The following language codes are supported:

  • Arabic (ar)
  • Catalan (ca)
  • Danish (da)
  • Dutch (nl)
  • English (en)
  • Finnish (fi)
  • French (fr)
  • German (de)
  • Greek (el)
  • Hungarian (hu)
  • Indonesian (id)
  • Irish (ga)
  • Italian (it)
  • Norwegian (nb)
  • Portuguese (pt)
  • Romanian (ro)
  • Russian (ru)
  • Spanish (es)
  • Swedish (sv)
  • Turkish (tr)

Example: Adding Multilingual Documents

import marqo

mq = marqo.Client("http://localhost:8882", api_key=None)

# Create unstructured index
mq.create_index(
    index_name="multilingual-index",
    type="unstructured",
    model="hf/e5-base-v2"
)

# Define language mappings
language_mappings = {
    "title_en": {"type": "text_field", "language": "en"},
    "title_fr": {"type": "text_field", "language": "fr"},
    "title_es": {"type": "text_field", "language": "es"},
}

# Add documents with language mappings
mq.index("multilingual-index").add_documents(
    documents=[
        {
            "_id": "doc1",
            "title_en": "Brown shoes for men",
            "title_fr": "Chaussures marron pour hommes",
            "title_es": "Zapatos marrones para hombres"
        }
    ],
    tensor_fields=["title_en"],
    mappings=language_mappings
)
import marqo

mq = marqo.Client("https://api.marqo.ai", api_key="XXXXXXXXXXXXXXX")

# Create unstructured index
mq.create_index(
    index_name="multilingual-index",
    type="unstructured", 
    model="hf/e5-base-v2"
)
━━━━━━━━━━
:: PROBLEMS TO SOLVE ::
a - According to the Marqo language-support excerpt, what code stands for Norwegian?
b - Extend the Marqo multilingual code example past its final line.
The material after this point has no connection to the Marqo excerpt.

:: MATERIAL ::
━━━━━━━━━━
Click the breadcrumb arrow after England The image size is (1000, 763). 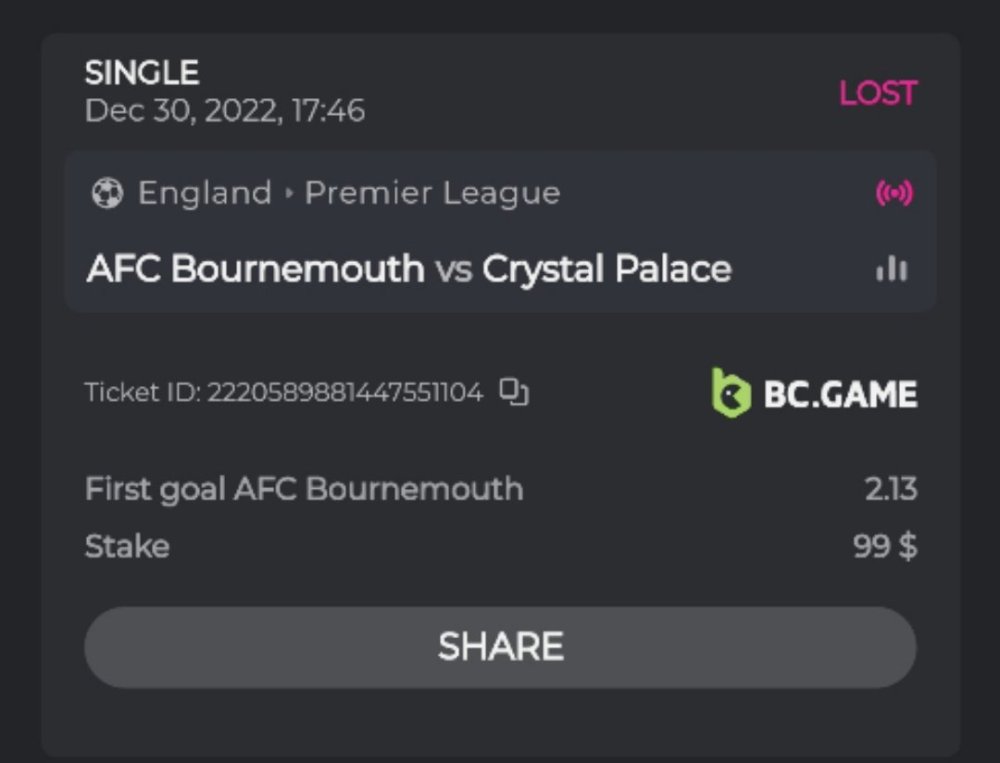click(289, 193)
━━━━━━━━━━
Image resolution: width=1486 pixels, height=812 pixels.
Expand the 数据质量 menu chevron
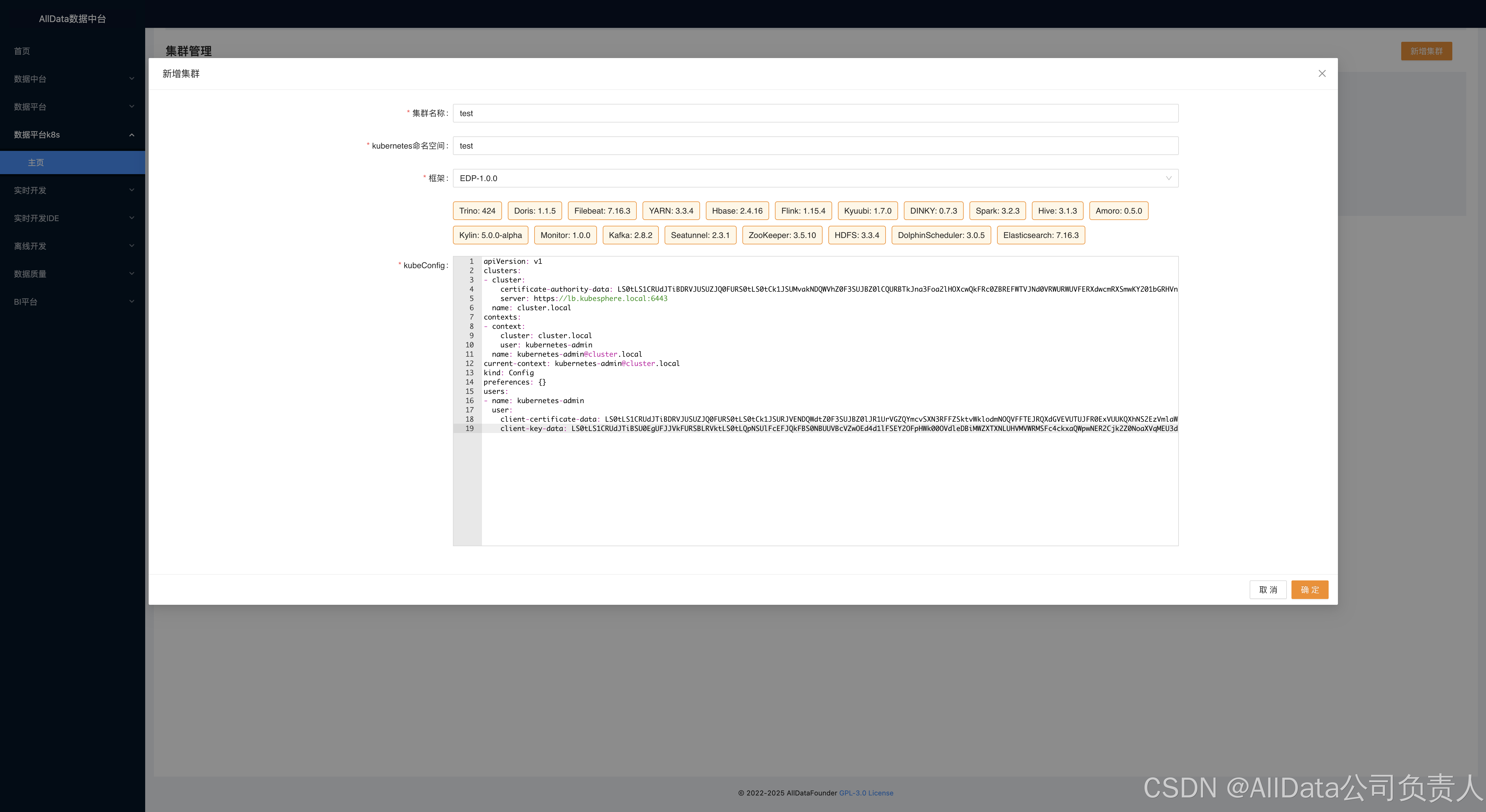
━━━━━━━━━━
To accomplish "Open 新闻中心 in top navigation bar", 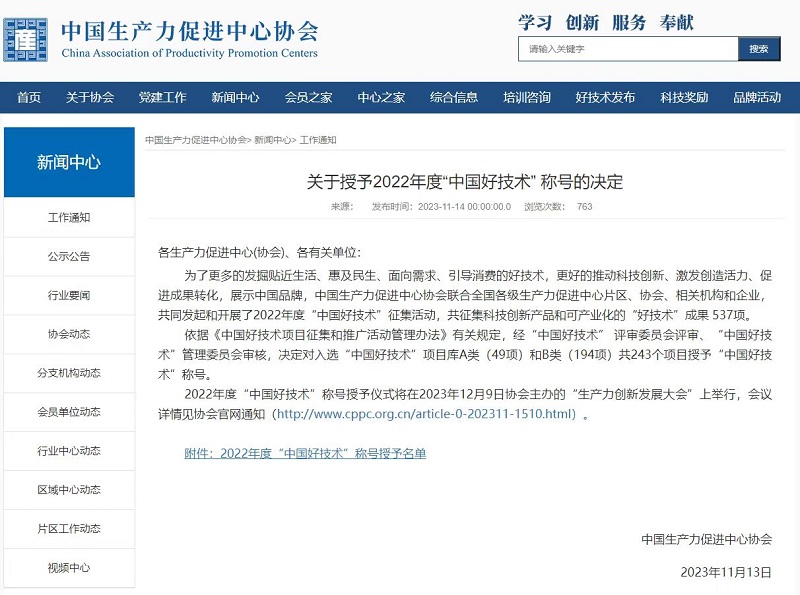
━━━━━━━━━━
:: SET OF ANSWERS ::
a - nb

b -
# Define language mappings
language_mappings = {
    "title_en": {"type": "text_field", "language": "en"},
    "title_fr": {"type": "text_field", "language": "fr"}, 
    "title_es": {"type": "text_field", "language": "es"},
}

# Add documents with language mappings
mq.index("multilingual-index").add_documents(
    documents=[
        {
            "_id": "doc1",
            "title_en": "Brown shoes for men",
            "title_fr": "Chaussures marron pour hommes", 
            "title_es": "Zapatos marrones para hombres"
        }
    ],
    tensor_fields=["title_en"],
    mappings=language_mappings
)

Example: Searching with Language Mappings

Once you've indexed documents with language mappings, you can search them using the language parameter:

# Search in French
results = mq.index("multilingual-index").search(
    q="chaussures marron",
    search_method="LEXICAL",
    language="fr",
    searchable_attributes=["title_fr"]
)

# Hybrid search combining tensor and language-specific lexical search
results = mq.index("multilingual-index").search(
    q="brown shoes",
    search_method="HYBRID",
    language="en",
    hybrid_parameters={
        "retrievalMethod": "disjunction",
        "rankingMethod": "rrf"
    }
)
# Search in French
results = mq.index("multilingual-index").search(
    q="chaussures marron",
    search_method="LEXICAL",
    language="fr",
    searchable_attributes=["title_fr"]
)

# Hybrid search combining tensor and language-specific lexical search
results = mq.index("multilingual-index").search(
    q="brown shoes",
    search_method="HYBRID",
    language="en",
    hybrid_parameters={
        "retrievalMethod": "disjunction",
        "rankingMethod": "rrf"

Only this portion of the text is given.